For young people, like myself, who turn to history to better figure out how to actually pierce capitalism at its core and push it closer to its death, there are valuable takeaways from “Turn the Guns Around” for all young revolutionaries to consider.
From the outset, the book reminds us that “being determines consciousness.” Revolutionaries must commit to the process of change, must be open to the working class’s ability to shift its consciousness because it is our class that is constantly under attack and forced to live and work in direct opposition to our true interests.
Soldiers sent to Vietnam were only able to break through the propaganda of the violent state by witnessing for themselves the extent to which working people, peasants and the oppressed were willing to defend their fight for liberation. This, coupled with the exploitative conditions under which GIs were forced to fight, live and work, made GIs align closer with their class — the working class — and not the politicians and bosses.
“Turn the Guns Around” also makes it clear precisely why it was necessary to organize GIs who were in resistance to the war. And more so, why it was important to have radical GIs be part of an organization. The American Servicemen’s Union was formed because for many workers in the U.S. being in a union was a way of life. When this was paired with the revolutionary potential of that period, the union became a fighting body for better conditions but also against war and racism.
The ASU was able to connect radical GIs to one another, to bring the struggles of the GIs to civilians, and create the clear ideological relationship between the interests of GIs and the interests of Vietnamese people defending their country and of Black folks in the United States resisting state violence. The development of the ASU and its success reinforced the importance of organization — which in this period will also be essential to defending and uniting the working class. There are hundreds of thousands of people who aren’t just hungry to understand the world better but also want to change it, and we must build the organizations capable of bringing people into our movement.
Catalinotto’s book should inspire us all to have a deep understanding of the chains of command — whether they are embedded in the military, factory workplace, or the banks and corporations. These chains of command can be broken. Capitalist state power is penetrable; there are many contradictions that exist in favor of our class, but only if we make use of them.
For young revolutionaries picking up “Turn the Guns Around,” I would encourage us to remember that who we are in this period matters — particularly for LGBTQ youth, youth of color and other oppressed youth. And who we are should make us better at fighting for our class interests, should raise questions of how we organize, and not whether or not to organize.
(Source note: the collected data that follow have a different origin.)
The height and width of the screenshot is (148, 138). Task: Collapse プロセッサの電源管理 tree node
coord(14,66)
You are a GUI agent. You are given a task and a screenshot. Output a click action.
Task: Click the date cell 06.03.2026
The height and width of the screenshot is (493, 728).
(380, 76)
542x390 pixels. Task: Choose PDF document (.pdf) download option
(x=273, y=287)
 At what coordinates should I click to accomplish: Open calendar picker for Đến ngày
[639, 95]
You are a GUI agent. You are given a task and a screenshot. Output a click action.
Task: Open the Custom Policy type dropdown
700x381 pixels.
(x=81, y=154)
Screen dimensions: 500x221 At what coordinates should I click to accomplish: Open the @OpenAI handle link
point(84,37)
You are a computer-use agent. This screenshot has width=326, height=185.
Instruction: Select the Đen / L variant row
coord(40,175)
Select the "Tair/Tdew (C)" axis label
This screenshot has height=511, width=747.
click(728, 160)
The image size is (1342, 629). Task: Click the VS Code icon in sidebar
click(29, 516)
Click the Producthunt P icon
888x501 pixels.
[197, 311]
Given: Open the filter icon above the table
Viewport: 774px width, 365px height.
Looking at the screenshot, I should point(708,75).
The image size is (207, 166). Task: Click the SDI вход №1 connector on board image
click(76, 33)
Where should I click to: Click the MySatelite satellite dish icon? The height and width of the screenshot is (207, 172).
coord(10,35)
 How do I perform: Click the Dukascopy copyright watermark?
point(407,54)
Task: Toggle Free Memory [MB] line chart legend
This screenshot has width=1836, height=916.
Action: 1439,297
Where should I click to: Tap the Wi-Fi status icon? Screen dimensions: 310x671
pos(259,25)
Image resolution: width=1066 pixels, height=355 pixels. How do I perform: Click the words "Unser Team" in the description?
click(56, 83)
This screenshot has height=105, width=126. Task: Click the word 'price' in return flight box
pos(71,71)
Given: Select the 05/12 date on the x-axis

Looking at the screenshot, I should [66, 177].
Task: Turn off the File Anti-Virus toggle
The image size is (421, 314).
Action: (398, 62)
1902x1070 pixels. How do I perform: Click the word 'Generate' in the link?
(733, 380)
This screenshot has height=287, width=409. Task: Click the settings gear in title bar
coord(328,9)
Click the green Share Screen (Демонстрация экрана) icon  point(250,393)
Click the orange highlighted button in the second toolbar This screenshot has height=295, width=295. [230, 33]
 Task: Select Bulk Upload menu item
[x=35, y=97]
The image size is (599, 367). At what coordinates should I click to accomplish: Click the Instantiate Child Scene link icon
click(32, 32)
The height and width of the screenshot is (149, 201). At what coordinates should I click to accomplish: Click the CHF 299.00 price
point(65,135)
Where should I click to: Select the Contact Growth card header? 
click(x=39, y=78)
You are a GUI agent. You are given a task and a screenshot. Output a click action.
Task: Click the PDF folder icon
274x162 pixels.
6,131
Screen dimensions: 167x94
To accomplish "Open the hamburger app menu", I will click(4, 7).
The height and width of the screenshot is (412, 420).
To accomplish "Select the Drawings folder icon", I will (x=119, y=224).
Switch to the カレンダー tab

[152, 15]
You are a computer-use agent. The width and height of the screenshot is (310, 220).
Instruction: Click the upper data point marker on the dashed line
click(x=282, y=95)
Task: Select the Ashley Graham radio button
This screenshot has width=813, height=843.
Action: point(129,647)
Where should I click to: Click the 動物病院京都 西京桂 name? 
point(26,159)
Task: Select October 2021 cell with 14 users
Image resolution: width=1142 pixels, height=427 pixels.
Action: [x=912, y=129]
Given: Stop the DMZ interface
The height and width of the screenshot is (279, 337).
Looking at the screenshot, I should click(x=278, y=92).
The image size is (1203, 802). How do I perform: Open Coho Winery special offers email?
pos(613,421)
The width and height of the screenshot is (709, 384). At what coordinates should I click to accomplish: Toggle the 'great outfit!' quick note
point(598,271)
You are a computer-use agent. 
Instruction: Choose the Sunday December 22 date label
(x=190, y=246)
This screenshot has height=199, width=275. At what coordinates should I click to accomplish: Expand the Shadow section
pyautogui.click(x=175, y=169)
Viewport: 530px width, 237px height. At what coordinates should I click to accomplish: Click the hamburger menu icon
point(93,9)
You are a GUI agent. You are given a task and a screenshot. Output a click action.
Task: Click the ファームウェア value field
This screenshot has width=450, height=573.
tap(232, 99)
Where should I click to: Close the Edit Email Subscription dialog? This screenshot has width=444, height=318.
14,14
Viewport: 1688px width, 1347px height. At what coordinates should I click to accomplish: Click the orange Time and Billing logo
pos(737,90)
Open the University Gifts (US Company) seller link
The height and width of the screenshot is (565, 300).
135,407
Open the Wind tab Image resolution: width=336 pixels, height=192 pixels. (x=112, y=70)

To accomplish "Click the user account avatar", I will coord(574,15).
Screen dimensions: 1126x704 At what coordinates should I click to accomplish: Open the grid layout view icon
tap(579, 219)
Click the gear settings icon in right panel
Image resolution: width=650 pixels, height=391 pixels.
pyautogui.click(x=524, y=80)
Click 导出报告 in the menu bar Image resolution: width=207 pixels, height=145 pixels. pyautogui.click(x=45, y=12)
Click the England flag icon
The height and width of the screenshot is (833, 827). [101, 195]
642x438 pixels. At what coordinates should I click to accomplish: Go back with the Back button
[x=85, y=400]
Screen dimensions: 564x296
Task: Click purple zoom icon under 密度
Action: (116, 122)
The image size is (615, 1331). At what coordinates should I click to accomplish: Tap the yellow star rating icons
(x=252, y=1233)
We can only break the chain of command across all sectors of our society through unity and solidarity. Our class is made up of workers and oppressed people globally, of different nationalities, abilities, genders, sexualities and more. The wretched conditions of capitalism bind us together and make our class infinitely stronger and more revolutionary than the bosses who seek to make us inhuman.
We have picked up the guns in a different period, but in the legacy of revolutionary struggle no less. There will be unlikely alliances formed; there will be many people coming to consciousness but realizing that they can’t do it on their own; and we must be bold because we know that our vision for a socialist world is not only possible — it is inevitable. Catalinotto’s book tells the stories and the history of what will make it so.